Incidentally I was in NYC visiting, my husband was in Tower 2 and made it out, but he wasn't my husband at the time.
I was at work and partner called me. I then camped out in front of the tv at work. I remember it not feeling real at first. Kind of surreal.
I was getting dressed for work, saw the 2nd plane hit. Drove to work careening my neck toward the sky, wondering if this was an all out, nationwide attack. Saw several distraught clients. Keeping them calm, wishing I had my own therapist that day. Or a TV in my office.
You have an award at my blog! ;o)
I remeber I was in bed when the first plane hit. I was at the office when the second one hit. I can remeber my supervisor saying, "A plane just hit the WTC are you kidding me"This is a tragic event in history. But I have to say that I think in a small way it was America's wake up call. You have seen the many changes in this country since this awful thing happened. I wish it did not take this event to insipre these changes.
come get another special award from my blog. :)
Working in my office (at home)with GMA on. I went to wake my husband and we watched the second plane hit while sitting in our bed. I was so stunned that I actually told my husband that the second plane must have gotten too close while flying by for a look. I am not a stupid girl, I just could not comprehend tragedy on that level at that moment. My husband looked and me like I was crazy. Once I realized what was going on, my only thought was wondering if I should go to the school to pick up my boys. I wanted them home with me so badly. I am a nester and am most comfortable with all my loved ones being near me.We are in NYC right now for the memorial and a NYPD pipe band concert tonight at Town Hall in Manhattan. Everyone we talk to knows EXACTLY where they were when they heard. One of those "forever etched in your mind" events.

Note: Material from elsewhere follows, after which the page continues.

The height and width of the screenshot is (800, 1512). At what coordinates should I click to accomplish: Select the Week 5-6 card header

I was in Orlando, frantically trying to reach the woman who was my long-distance girlfriend at the time. She worked at a cosmetics store in the World Trade Center. She wasn't scheduled until the afternoon. She was herself frantically trying to reach friends and co-workers, and her cell phone quit while she was in line to donate blood. A good friend of hers died that day. Their last conversation ended in jokes at each others' expense and an exchange of obscene gestures. I think that will haunt her forever, though I've told her so often that if their last conversation ended with her saying, "I love you, I'd miss you if you died, please don't show up to work tomorrow," he'd have finished with, "Don't be weird." After she was told she was too small, at 4'11" and 95 pounds, to give blood, she went to her friend's apartment, had the super let her in, and called his mother in Russia. Since she is Russian herself, she felt that someone who could speak the language needed to call her as soon as possible.At midnight, she finally returned my messages. And the first thing I said to her was, "Never do that to me again!" When they finally allowed flights to New York again, I went up there, even though I couldn't afford it. The night I arrived was the first time she'd slept more than an hour at a stretch since that Tuesday. And I didn't want to leave, or even let her go.

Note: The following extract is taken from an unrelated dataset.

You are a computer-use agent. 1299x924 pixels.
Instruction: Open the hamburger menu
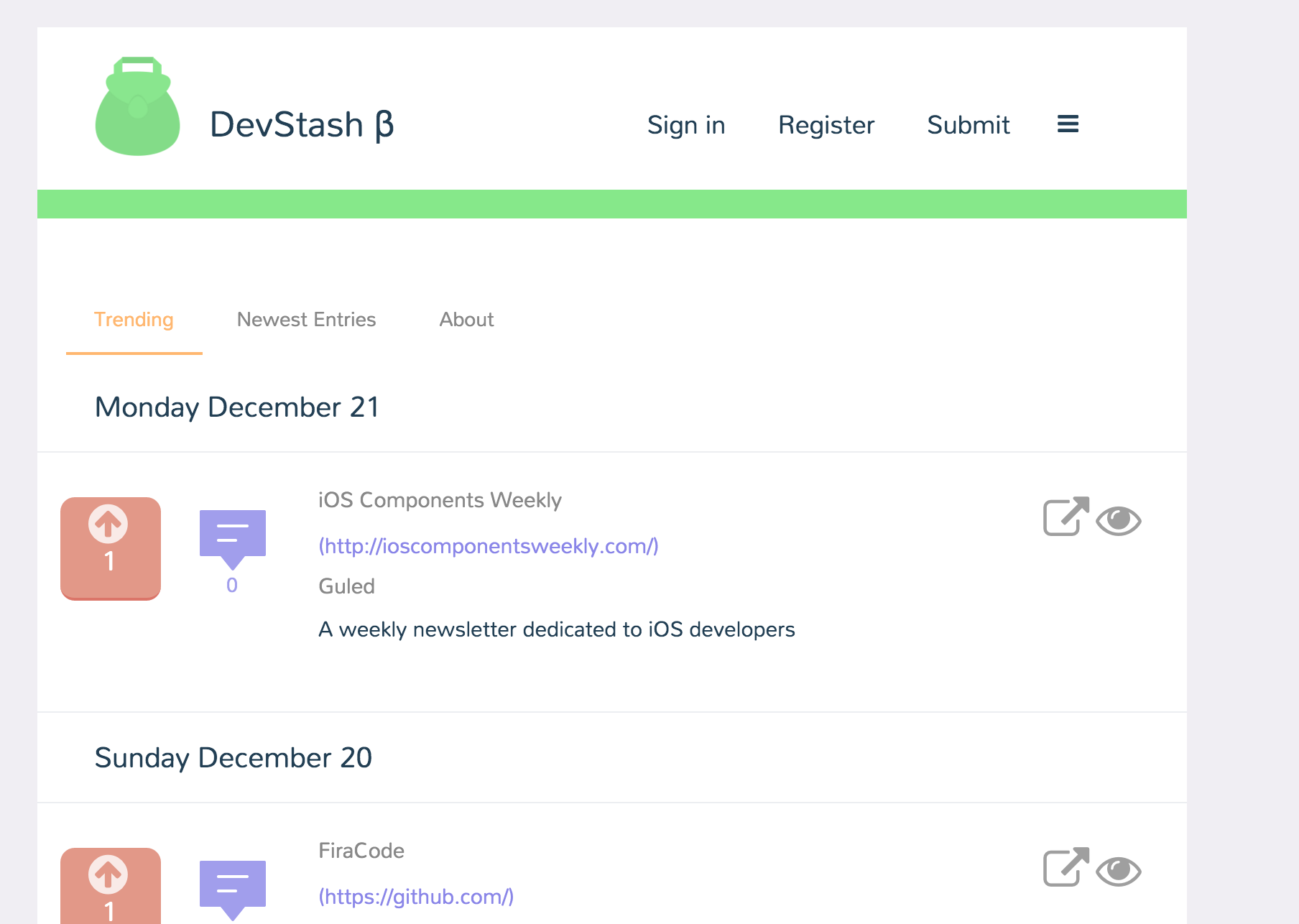[1068, 124]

I think it's important to remember, but it's also important to know what it is we are remembering.A new Italian documentary sheds some troubling light on what happened on September 11, 2001. This video was played on Russian state television on September 12, 2008. I find the possibility that Russian television is more willing to take an honest look at the event then media here in America to be troubling indeed.'Denial' is NOT a river in Egypt.Check it out here:http://tinyurl.com/zero911BTW: Hugs to Deb - sorry I haven't visited much lately, but I think about you all the time!G
I was working in a terrible job that I hated. I quit the following monday. Hi Deb~ trying to catch up....take carek
It's still a hard day for me personally and professionally. People have different trajectories when moving through trauma, so allow others to find their way - even if you've already healed.
Seven years. I cannot believe it. I am from Long Island, New York.A day we will never forget.